When looking at a profile for a 10s load test with RSA private keys (4096 bit)
Showing nodes accounting for 12.89s, 92.01% of 14.01s total Dropped 218 nodes (cum <= 0.07s) Showing top 10 nodes out of 69 flat flat% sum% cum cum% 10.34s 73.80% 73.80% 10.34s 73.80% math/big.addMulVVW 1.75s 12.49% 86.30% 12.22s 87.22% math/big.nat.montgomery 0.20s 1.43% 87.72% 0.20s 1.43% math/big.mulAddVWW 0.13s 0.93% 88.65% 0.13s 0.93% math/big.subVV
87%! Just for setting up a secure connection.

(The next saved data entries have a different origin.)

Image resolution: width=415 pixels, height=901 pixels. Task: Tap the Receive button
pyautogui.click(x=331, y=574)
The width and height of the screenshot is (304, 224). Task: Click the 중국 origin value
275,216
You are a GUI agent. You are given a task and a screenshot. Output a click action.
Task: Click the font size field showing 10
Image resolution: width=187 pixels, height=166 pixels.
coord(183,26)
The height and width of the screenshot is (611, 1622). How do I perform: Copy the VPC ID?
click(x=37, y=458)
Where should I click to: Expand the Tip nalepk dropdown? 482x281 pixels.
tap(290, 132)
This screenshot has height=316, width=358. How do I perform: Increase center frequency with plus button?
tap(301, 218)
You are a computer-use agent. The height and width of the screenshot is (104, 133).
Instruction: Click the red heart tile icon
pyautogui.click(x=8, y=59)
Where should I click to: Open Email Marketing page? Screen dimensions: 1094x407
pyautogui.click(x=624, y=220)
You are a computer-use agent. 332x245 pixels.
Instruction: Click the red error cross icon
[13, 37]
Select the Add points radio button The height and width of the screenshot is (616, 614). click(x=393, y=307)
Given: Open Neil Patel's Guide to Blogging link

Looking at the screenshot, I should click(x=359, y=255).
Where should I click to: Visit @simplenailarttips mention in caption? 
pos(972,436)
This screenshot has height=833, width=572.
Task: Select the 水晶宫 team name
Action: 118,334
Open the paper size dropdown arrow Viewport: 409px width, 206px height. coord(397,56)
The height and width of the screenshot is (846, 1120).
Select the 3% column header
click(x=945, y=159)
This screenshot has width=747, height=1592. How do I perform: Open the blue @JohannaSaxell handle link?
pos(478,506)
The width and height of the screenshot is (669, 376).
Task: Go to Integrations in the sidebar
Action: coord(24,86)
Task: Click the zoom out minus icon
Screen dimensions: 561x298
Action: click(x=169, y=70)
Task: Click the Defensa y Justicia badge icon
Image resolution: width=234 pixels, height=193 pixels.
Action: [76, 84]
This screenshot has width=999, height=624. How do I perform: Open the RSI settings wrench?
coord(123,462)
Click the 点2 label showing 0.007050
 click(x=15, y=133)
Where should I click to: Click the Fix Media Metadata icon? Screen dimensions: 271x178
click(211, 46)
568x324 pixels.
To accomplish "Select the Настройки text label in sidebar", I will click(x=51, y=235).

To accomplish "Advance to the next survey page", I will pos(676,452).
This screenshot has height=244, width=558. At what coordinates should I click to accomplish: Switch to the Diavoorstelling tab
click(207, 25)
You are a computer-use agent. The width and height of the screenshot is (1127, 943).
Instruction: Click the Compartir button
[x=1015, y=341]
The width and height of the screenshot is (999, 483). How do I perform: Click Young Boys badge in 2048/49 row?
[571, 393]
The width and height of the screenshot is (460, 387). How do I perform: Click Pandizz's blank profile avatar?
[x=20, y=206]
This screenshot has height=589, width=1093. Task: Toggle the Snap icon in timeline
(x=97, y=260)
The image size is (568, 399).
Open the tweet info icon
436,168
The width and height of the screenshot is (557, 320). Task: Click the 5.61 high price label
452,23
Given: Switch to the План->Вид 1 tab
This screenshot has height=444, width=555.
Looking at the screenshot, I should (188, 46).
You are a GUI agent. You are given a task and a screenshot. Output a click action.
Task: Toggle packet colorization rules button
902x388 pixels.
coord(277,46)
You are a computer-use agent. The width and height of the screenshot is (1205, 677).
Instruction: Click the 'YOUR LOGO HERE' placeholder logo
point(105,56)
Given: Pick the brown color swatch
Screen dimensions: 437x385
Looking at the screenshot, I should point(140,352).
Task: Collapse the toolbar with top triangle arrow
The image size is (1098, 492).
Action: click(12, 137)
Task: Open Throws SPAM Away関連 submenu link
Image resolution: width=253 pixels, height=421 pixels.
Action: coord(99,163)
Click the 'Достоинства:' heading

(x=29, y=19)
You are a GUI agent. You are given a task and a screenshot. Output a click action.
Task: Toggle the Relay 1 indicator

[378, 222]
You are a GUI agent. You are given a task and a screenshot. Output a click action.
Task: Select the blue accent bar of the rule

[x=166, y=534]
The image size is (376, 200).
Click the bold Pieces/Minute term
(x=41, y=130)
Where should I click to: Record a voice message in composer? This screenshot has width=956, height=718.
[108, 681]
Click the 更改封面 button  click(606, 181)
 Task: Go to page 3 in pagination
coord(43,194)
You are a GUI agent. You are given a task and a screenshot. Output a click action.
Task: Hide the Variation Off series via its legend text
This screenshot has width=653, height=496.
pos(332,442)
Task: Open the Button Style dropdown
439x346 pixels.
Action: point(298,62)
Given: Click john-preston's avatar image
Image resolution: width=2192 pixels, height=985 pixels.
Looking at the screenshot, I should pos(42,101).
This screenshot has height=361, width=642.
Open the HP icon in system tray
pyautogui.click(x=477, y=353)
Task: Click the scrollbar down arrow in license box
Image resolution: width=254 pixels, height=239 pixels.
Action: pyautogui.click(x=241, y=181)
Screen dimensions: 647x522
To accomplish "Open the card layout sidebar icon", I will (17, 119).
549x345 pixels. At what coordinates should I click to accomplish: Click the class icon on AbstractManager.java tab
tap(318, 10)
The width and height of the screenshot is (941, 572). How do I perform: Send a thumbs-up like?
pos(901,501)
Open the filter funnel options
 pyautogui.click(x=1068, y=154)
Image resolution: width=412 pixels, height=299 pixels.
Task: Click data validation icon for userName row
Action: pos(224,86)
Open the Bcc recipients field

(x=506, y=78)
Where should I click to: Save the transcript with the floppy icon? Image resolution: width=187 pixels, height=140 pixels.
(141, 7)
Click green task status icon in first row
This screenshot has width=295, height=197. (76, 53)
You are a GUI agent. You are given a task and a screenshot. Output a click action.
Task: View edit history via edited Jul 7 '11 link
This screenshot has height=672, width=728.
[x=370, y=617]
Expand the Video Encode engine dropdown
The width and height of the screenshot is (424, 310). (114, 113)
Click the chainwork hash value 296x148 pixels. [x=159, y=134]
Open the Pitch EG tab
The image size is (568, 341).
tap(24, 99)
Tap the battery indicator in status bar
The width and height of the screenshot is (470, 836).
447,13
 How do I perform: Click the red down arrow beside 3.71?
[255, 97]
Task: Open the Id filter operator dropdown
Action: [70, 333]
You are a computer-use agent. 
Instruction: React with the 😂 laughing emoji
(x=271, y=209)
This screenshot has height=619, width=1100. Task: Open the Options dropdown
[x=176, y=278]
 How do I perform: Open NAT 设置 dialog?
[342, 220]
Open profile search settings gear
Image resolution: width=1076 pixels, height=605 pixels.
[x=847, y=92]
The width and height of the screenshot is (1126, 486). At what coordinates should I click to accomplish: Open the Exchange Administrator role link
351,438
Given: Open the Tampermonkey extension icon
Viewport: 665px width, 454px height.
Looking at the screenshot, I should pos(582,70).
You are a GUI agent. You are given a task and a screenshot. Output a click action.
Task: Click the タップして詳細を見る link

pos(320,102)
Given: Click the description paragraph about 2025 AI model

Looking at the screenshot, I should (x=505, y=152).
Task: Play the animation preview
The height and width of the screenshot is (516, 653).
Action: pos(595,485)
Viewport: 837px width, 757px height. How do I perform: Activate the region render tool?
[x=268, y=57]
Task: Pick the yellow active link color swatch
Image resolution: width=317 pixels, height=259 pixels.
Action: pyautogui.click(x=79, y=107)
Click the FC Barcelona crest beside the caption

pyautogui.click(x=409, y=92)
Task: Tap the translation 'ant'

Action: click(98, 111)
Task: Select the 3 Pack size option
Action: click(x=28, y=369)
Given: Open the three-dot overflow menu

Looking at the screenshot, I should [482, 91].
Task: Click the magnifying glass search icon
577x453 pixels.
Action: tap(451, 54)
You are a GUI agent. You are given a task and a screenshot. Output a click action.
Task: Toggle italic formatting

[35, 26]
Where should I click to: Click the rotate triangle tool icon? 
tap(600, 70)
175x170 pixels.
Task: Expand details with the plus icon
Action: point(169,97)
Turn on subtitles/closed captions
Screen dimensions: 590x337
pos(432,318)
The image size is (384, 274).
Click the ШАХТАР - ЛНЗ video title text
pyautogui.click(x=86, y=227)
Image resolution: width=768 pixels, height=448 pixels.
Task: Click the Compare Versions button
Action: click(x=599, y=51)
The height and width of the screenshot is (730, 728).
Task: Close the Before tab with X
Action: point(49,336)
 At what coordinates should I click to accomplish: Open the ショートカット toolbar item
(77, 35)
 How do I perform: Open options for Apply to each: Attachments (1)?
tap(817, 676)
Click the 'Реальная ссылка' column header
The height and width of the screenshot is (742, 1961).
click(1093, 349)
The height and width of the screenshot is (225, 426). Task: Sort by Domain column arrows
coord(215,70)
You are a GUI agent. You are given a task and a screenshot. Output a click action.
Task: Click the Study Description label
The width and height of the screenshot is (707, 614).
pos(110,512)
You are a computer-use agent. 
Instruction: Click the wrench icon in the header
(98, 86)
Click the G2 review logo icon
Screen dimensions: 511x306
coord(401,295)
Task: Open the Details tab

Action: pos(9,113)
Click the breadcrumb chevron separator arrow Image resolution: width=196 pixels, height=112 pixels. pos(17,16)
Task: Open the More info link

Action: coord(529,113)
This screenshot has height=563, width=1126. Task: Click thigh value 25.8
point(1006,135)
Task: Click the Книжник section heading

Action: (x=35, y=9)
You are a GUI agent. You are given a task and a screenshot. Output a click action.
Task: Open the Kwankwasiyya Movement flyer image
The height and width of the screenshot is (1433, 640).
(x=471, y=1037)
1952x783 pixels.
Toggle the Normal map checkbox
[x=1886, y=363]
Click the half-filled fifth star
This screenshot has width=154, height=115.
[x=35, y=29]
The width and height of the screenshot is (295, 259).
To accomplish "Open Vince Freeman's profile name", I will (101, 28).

What about ECDSA with P-256?
Showing nodes accounting for 1590ms, 42.06% of 3780ms total Dropped 170 nodes (cum <= 18.90ms) Showing top 10 nodes out of 308 flat flat% sum% cum cum% 690ms 18.25% 18.25% 690ms 18.25% vendor/golang.org/x/crypto/curve25519.ladderstep 210ms 5.56% 23.81% 210ms 5.56% crypto/sha256.block 150ms 3.97% 27.78% 150ms 3.97% runtime.futex 100ms 2.65% 30.42% 660ms 17.46% runtime.mallocgc 80ms 2.12% 32.54% 470ms 12.43% runtime.gcDrain 80ms 2.12% 34.66% 120ms 3.17% syscall.Syscall
18%! I guess that’s better. Finally, what about Ed25519?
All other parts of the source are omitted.